YEARS AGO FOR AUG. 28


Today is Wednesday, Aug. 28, the 240th day of 2019. There are 125 days left in the year.

ASSOCIATED PRESS

On this date in:

1916: Italy declares war on Germany during World War I.

1944: During World War II, German forces in Toulon and Marseille, France, surrender to Allied troops.

1955: Emmett Till, a black teenager from Chicago, is abducted from his uncle’s home in Money, Miss., by two white men after he had supposedly whistled at a white woman; he would be found brutally slain three days later.

1963: More than 200,000 people listen as the Rev. Martin Luther King Jr. delivers his “I Have a Dream” speech in front of the Lincoln Memorial in Washington, D.C.

1990: An F5 tornado strikes the Chicago area, killing 29 people.

1996: The troubled 15-year marriage of Britain’s Prince Charles and Princess Diana officially ends with the issuing of a divorce decree.

2008: Surrounded by an enormous, adoring crowd at Invesco Field in Denver, Barack Obama accepts the Democratic presidential nomination.

2012: Former Massachusetts Gov. Mitt Romney sweeps to the Republican presidential nomination at a storm-delayed national convention in Tampa, Fla.

2013: A military jury sentences Maj. Nidal Hasan to death for the 2009 shooting rampage at Fort Hood that claimed 13 lives.

VINDICATOR FILES

1994: Assistant Youngstown Fire Chief Joseph Durkin says safety officials have been pleasantly surprised by the relatively low number of false alarm or prank calls to 911 since the emergency number system was instituted in March.

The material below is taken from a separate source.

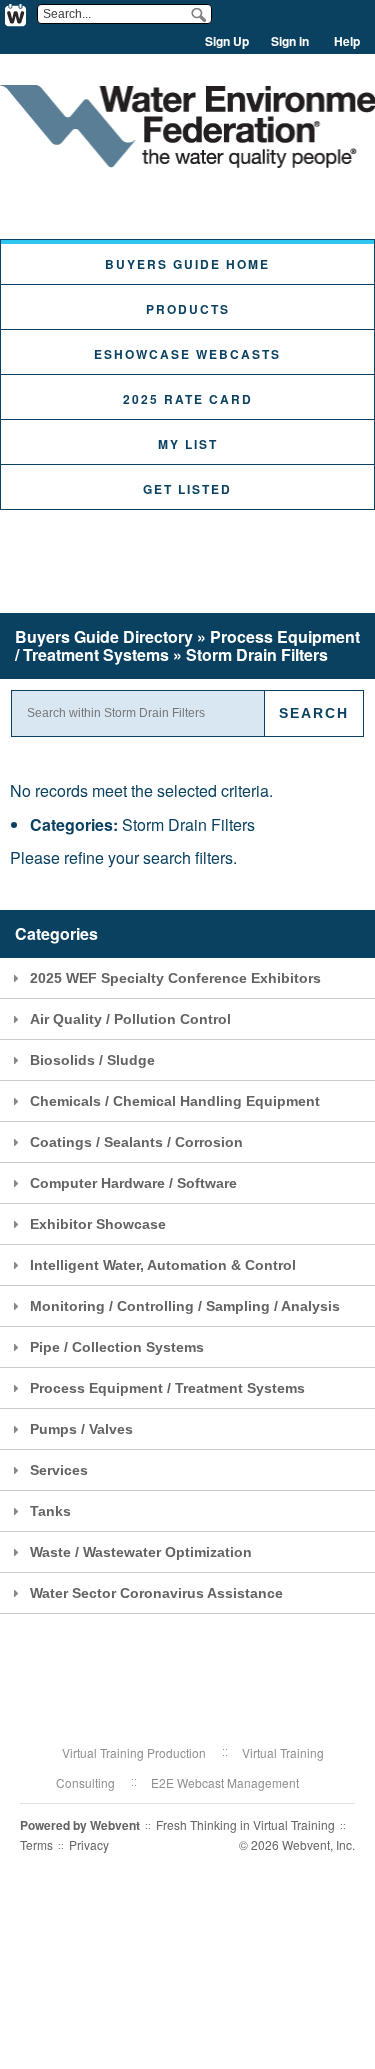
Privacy (89, 1844)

The 148th Canfield Fair gets underway with Bob Evans, one of Ohio’s most respected farmers and entrepreneurs, cutting the ribbon. Country singer Vince Gill will be the headline entertainer.

As the new school year begins, a dozen area school districts have invested in computer equipment, with Hubbard opening a lab with 25 computers and Youngstown spending $600,000 for computer equipment in two upper elementary learning centers.

1979: The Pennsylvania State Education Association reportedly would like to make six Lawrence County school districts statewide examples of low-ball contract bargaining by school boards.

The U.S. Economic Development and Farmers Home administrations announce the largest federal loan guarantee in history for the steel industry – a $150 million package that will allow Wheeling-Pittsburgh Steel Corp. to improve nine plants in Pennsylvania, Ohio and West Virginia.

Gilbert Reed, a professor of ballet at the University of Utah, is named artistic director of Ballet Western Reserve.

1969: Thomas P. Racich is named executive director of the Youngstown Area Community Action Council, succeeding James Oliver, who resigned as head of the anti-poverty agency.

Sidney Moyer, co-chairman of the $1.75 million building campaign for St. Elizabeth Hospital, calls for community-wide support, noting that the Catholic nuns who run the hospital are color- and religion-blind.

The Mahoning County Chapter of the American Red Cross is asked to raise $35,705 as its share of the national relief effort for Hurricane Camille.

1944: Staff Sgt. Paul Wilson, 23, of Marlin Drive, Youngstown, receives one of the first two combat infantry badges awarded to a Negro in the Italian theater. Gen. Mark Clark presented the award.

Thousands of Youngstown area residents who have listened to “Town Meeting of the Air” on radio are expected to jam Stambaugh Auditorium for a coming national broadcast.

Columnist Esther Hamilton says one of the most beautiful views of downtown Youngstown is from the balustrade of St. Elizabeth Hospital. She asks readers for other suggestions.